National Geographic Explorer discusses her memoir at Cal Poly
National Geographic Explorer in Residence Tara Roberts discussed her new memoir, “Written in the Waters: A Memoir of History, Home, and Belonging,” at the Performing Arts Center San Luis Obispo on Sunday to an audience of around 400 people.
The memoir details her experience working with other underwater archeologists to uncover slave wrecks along the Middle Passage, since joining the organization's efforts in 2018.
Donning an olive green top with curving fabric down the sleeves that resembled coral, Roberts stepped out from behind the veil of the PAC’s curtains, seemingly floating across the stage to her seat. Before diving into her life story, she spoke of her ritual of connecting with a space’s energy upon arrival.
“I think it’s important because this work is all about connection,” Roberts told the audience. “It’s connection to the past, it's connection to the future, it’s connection to each other and it’s connection to self.”
As a collective, attendees took three intentional breaths with Roberts, leaving the large, echoey auditorium washed in a silence akin to the muted sounds under the ocean’s surface.
Working with volunteer underwater archaeology group, Diving With a Purpose (DWP), Roberts has raised from the depths lost stories and histories that remain of slave ships wrecked between the 400-year-long transatlantic slave trade.
Diving off the coasts of Mozambique, Senegal, St. Croix and Key Largo, she has explored wreck sites like Christianus Quintus and Fredericus Quartus –– the two Danish slave ships that sank in 1710 off the coast of Costa Rica.
To revisit those stories is to revisit the trauma, Roberts acknowledged. But her work extends beyond that pain, and asks everyone to look at the past –– not skip over it –– and move through it to a new place, she said.
“When I’m under the surface, when I’m on the bottom of the ocean floor, I feel such power and agency,” Roberts said during the talk. “I feel so proud that I, along with these divers, historians, archaeologists, have raised our hand and said we are not going to wait for anyone else to prioritize this history.”
Though Roberts was not born an impassioned historian. She admitted to the crowd that throughout her childhood, she glanced over photographs her mother kept of their ancestors, as she was uninterested in hearing about their pasts and assumed they were filled with pain and suffering.
Instead, the Georgia-native devoted herself to books and stories that felt bigger than herself. As she got older, she worked as a journalist and in 2016, followed a job to Washington D.C. where the course of her life soon changed from the sight of one photograph.
It was hanging on the second floor of the National Museum of African American History and Culture, and showed a group of Black women standing aboard a boat, clad in wetsuits. They were divers with Diving With a Purpose.
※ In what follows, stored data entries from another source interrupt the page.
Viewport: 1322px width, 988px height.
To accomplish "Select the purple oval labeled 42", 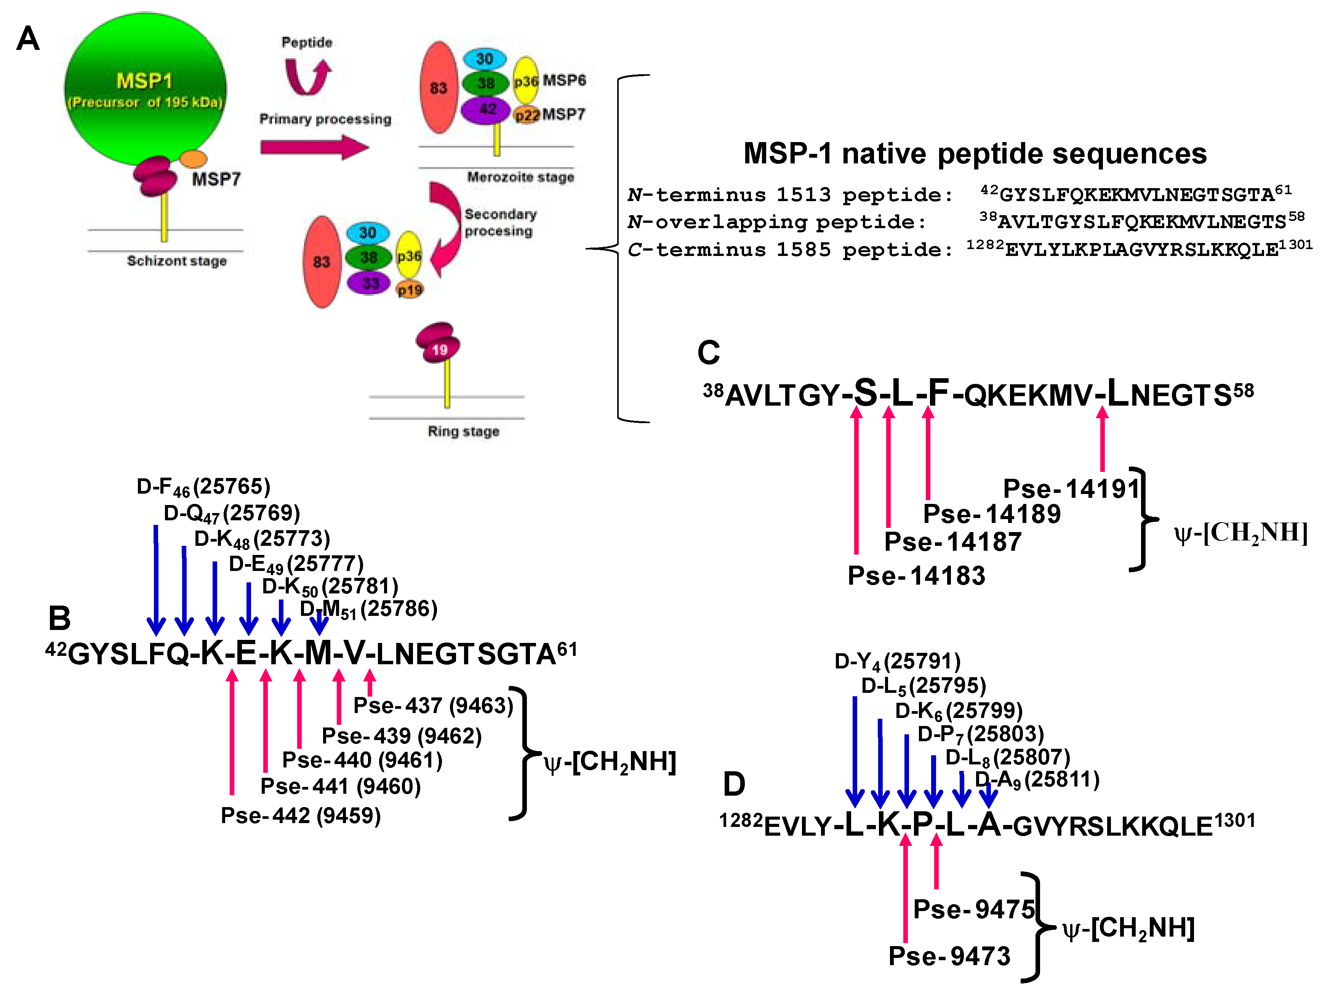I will (x=486, y=110).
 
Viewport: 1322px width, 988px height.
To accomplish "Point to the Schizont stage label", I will (x=176, y=261).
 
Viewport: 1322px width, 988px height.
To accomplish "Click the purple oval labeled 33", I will (x=369, y=283).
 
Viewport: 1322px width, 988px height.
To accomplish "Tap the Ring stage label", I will (x=463, y=431).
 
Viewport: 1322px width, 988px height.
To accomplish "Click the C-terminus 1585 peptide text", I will (x=789, y=250).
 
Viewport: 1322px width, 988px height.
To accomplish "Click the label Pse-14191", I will (x=1071, y=489).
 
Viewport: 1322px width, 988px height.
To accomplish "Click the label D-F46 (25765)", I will (x=203, y=487).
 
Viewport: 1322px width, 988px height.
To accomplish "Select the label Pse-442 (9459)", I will (x=301, y=815).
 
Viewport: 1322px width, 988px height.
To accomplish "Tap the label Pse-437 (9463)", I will (x=433, y=705).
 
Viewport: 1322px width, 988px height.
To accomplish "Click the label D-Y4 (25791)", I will (x=897, y=661).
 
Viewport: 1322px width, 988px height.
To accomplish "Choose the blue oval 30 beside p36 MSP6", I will (x=484, y=59).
“Time stopped,” Roberts said. Soon, she was getting scuba certified and flipping backwards into the ocean with the organization’s group of primarily Black divers –– embarking on a real-life quest, beyond those of her childhood books.
Since then, Roberts has produced a six-part podcast series titled “Into the Depths,” and in March of 2022, became the first Black female Explorer to grace the cover of National Geographic’s magazine.
“I listened to the podcast during COVID, and it was completely fascinating,” attendee Michelle Buehler said. “I started to actually do a deep dive into Clotilda.”
Clotilda, the last known slave ship that sailed in 1860 from present-day Benin, West Africa to Mobile, Alabama, is the focus of National Geographic’s documentary series “Clotilda: The Return Home,” which Roberts is featured in.
The African survivors, after they were freed from enslavement in 1865, went on to form the community of Africatown in Mobile, which still exists today. The book that both Roberts and Buehler pointed to was Zora Neale Hurston’s “Barracoon”, which features one of the last survivors of Clotilda, who discusses his experience coming to America and building a life in Alabama.
“It’s such a part of our history and we don’t talk about it,” Buehler said.
As Roberts wrapped up her presentation, she was joined onstage by Cal Poly history professor Thanayi Jackson, who dug deeper into certain topics and rounded out the conversation.
As audience members filed out of the auditorium and through the PAC doors with Roberts’ memoir tucked in their arms, a line formed for the book signing. Among the mix of scuba divers, marine biologists, historians, storytellers, students and the town’s locals stood history juniors Anna Johnson and Rebecca Inlander, who waited anticipatingly to meet Roberts
“The stories of slaves from the Atlantic Ocean are very powerful.” Inlander said, “ I’m really happy we are learning more about slave ships and the Middle Passage because it’s not talked about as much and our education systems don’t really value it as much as they should.”
With hopes to go into archives post-grad, history junior Anna Johnson noted the difficulty in finding, collecting and reading archives, which makes Roberts’ work so important.
“I think talks like this, and especially because [Roberts] has a podcast, are a great way to spread primary source information and disseminate it in a new way,” Johnson said. “It’s important to tell the story of these voyages, so you can’t gloss over them and create new narratives.”